Nel 1998 all’interno del documentario Sex in a Cold Climate furono intervistate alcune ex detenute delle Case Magdalene, che riferirono di aver subito abusi sessuali, fisici e psicologici da parte di suore e preti. Ammisero, inoltre, di essere state completamente isolate dal mondo esterno durante il periodo di ricovero presso le strutture. Le accuse sulle condizioni nei conventi e sul trattamento delle detenute furono trasformate in un film nel 2002, The Magdalene sisters, scritto e diretto da Peter Mullan. Il film è stato premiato a Venezia con il Leone d’Oro e condannato senza riserve dal Vaticano.

Un’importante inchiesta pubblicata sul giornale The Irish Time, nel giugno del 2011, stabilì che all’inizio degli Anni ’40 del secolo scorso alcune istituzioni statali irlandesi, tra cui l’esercito, passarono dall’utilizzo di lavanderie commerciali alle Magdalene Laundries. I contratti stabilivano anche un’equa clausola salariale, sebbene le ragazze non percepissero compensi.

Nel 2001 il Governo irlandese riconobbe che le donne ospitate nelle Case Magdalene furono vittime di abusi. Nel frattempo era nata un’associazione a difesa delle ragazze che avevano vissuto all’interno di quei luoghi: Justice for Magdalenes. L’associazione sosteneva che le condizioni all’interno delle lavanderie e lo sfruttamento delle lavoratrici erano palesi violazioni dei diritti umani. Non ottenendo risposta dal Governo irlandese, presentò il caso al Comitato delle Nazioni Unite che, il 6 Giugno 2011, invitò il governo irlandese ad indagare sulle accuse di tortura all’interno delle case Magdalene. Il governo fu obbligato ad istituire una commissione d’inchiesta. Il 5 Febbraio 2013 il comitato pubblicò i risultati delle indagini: furono trovate prove di una collusione tra lo Stato e gli Istituti cattolici. A febbraio dello stesso anno, il primo ministro Enda Kenny rilasciò formali scuse di Stato, definendo le lavanderie come la vergogna della nazione e manifestando l’intenzione di risarcire le vittime.
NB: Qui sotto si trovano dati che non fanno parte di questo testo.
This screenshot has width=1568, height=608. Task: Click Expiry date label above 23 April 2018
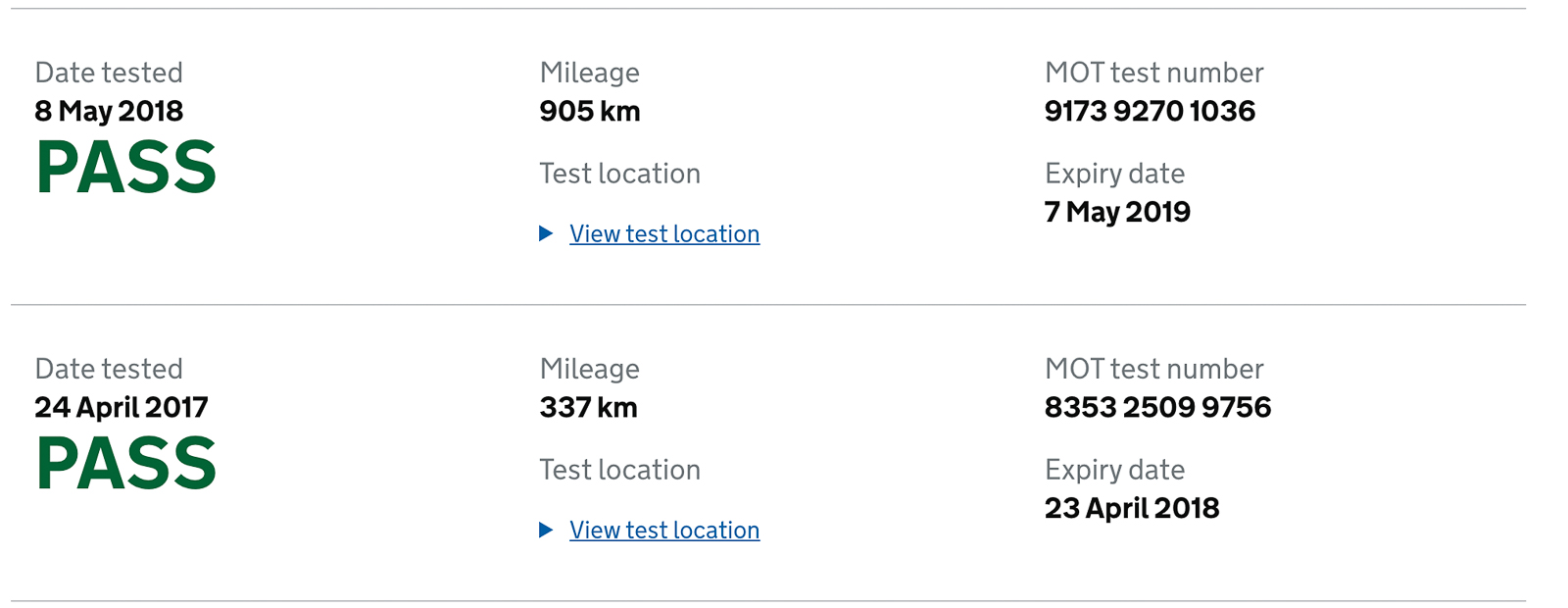[x=1115, y=471]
Le reazioni del mondo cattolico non si fecero attendere. Fu rilevante la presa di posizione che giunse dagli Stati Uniti, dove era sorta un’associazione a tutela delle suore e degli Istituti cattolici. I suoi seguaci affermavano che erano tutte bugie e che le donne alloggiate, presso tali enti, erano tutte prostitute. Le istituzioni religiose, che si occupavano delle Case Magdalene, si rifiutarono categoricamente di partecipare alla creazione del fondo per il risarcimento delle vittime. L’ultima Casa Magdalena è stata chiusa il 25 Settembre del 1996, ad oggi non esiste una casistica esatta di quante donne siano state ospitate all’interno delle istituzioni cattoliche diventate lavanderie nel corso del tempo.